The material presented
here is not Al-Anon Conference Approved Literature. It is a method
to exchange
information, ideas, feelings, problems and solutions on a personal
level.
I am new here. I just found out yesterday my daughter is going into treatment. She is married and lives in a different town. Although I have to admit I did suspect her drinking problem I had no idea it was at this point. I am in shock and yes still denial. I know this is a good thing she is getting help, my heart breaks. I don't know what happened, where it all went wrong.
Hi! I am also new - joined only yesterday and already I have found a lot of help and support. People on here understand having dealt the same sorts issues themselves. When those we love and are close to become dependent on alcohol, it takes us all by surprise - that sort of thing is never going to happen to us! It is good she has recognised it herself and is getting help. All you can do is be supportive and non-judgemental, even if that is difficult. Keep the lines of communication open - and have patience - recovery won't happen overnight. Keep coming in here if it helps you - you will find yourself among friends, albeit virtual ones! :)

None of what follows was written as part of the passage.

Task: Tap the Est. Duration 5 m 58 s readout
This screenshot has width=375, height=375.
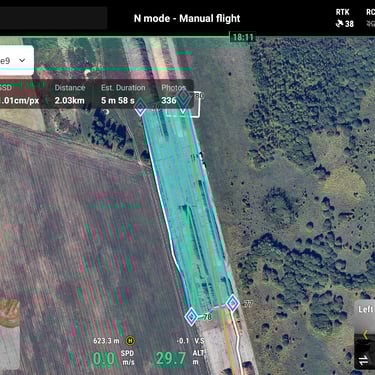Action: tap(123, 94)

hello and welcome , as to the questions what went wrong and what happened , your daughter probably can't answer those questions either . Alcoholism is a disease and it is progressive what starts out fun turns on you eventually and al of a sudden life is out of control , congrats to your daughter for seeking help . The best way i know of to support the Alcoholic in our lives is to find our own program , we have to learn all we can about this disease so we can support rather than enable the alcoholic , we all have a part in this and in our program u will find out what to do and what not to do to support her efforts at sobriety , I hope u will find a meeting in your communty as soon as possible for both your sakes . call 1-888-4alanon tis toll free and international , they will give you a contact number in your community or the location of the nearest Al-anon meeting . lines are open from 8am to pm daily mon thru fri . Louise
Thank you for the welcome and info. Things are up in the air tonight. You see she did not go on her own, her husband told her either the bottle or him. I got a call tonight saying she wants to go to a out paitent clinic. I don't know what to think of that. I hope I can find support here and hope I can give support when needed. It's going to be a very hard week ahead until we find out whats going to happen.
Welcome. There is sooo much knowledge and experience here. Stay awhile and learn a lot. First things first, we had to admit we were powerless over alcohol. You are blessed that your daughter is able to choose treatment. The addict, the bottle or whatever is very strong. We are all still learning. You are in a good place.
I am glad you are here. I also agree with what abbyal stated. Get involved in Al-Anon a soon as you can. I hope your Son-in-Law will also get involved also. My wife is my Alocholic, and getting involved in the program is the best thing I ever did. Al-Anon is for people who are affected by someone elses drinking. Everyone in Al-Anon fits into that catagory. The people in the rooms of Al-Anon will welcome you because they are dealing with the same problem or problems as you are. There you will find a new family who will welcome you, and you will not feel alone anymore. All of them are walking or have walked in your shoes.
Alcoholism is a disease that only continues to get worse unless the alocholic seeks help. I wish your daughter the best and hope and pray she will become sober. But, that is her decision and her decision only. She has to want to get better. You must remember she is dealing with a cunning and baffling disease. The only way you can help her is to take care of yourself, start tomorrow and get to a meeting. I promise you won't regret it. We like to say go to six meetings and if you don't like the program, we will gladly refund your "misery". LOL
Aloha Bluelady...I'm glad you found this site and hope you'll stick with it one day at a time for a while. Sorry about your daughter and you've already got some feedback from Abbyal regarding the disease of alcoholism. You will find lots more in literature and feedback at open Al-Anon Meetings in your area. You've got the toll free number and call it to get a chance as saving your mind and your heart. It might be a good decision to let your Son-in-Law know that number also so that he gets a chance to gain a new perspective and hope also. It can only be a suggestion because people affected by the disease of alcoholism, including the alcoholic, are often caught up in their own decision patterns and fearful of trying something different.
Chances are if your daughter attempts to engineer her own recovery it won't work because she will be using the same mind she uses to get drunk. Hopefully some tough love will deter her from doing that. 28 days in rehab isn't much of a drop in the bucket if she has been drinking alcoholically (compulsively without regard to herself or the outcomes) for a while. If she is in rehab because it is someone elses demand the need to drink will usually overcome that idea also. What successful people in recovery do is the best they can with what they have and turn the rest and the outcomes over to God as they understand God or as we most often say our "Higher Power". What works best is the 12 step spiritual recovery program and those steps are summarized as "Trust God" (steps 1-3) "Clean House" (steps 4 - 11) "Help Others" (Step 12). I pray she gets it all the first time coming.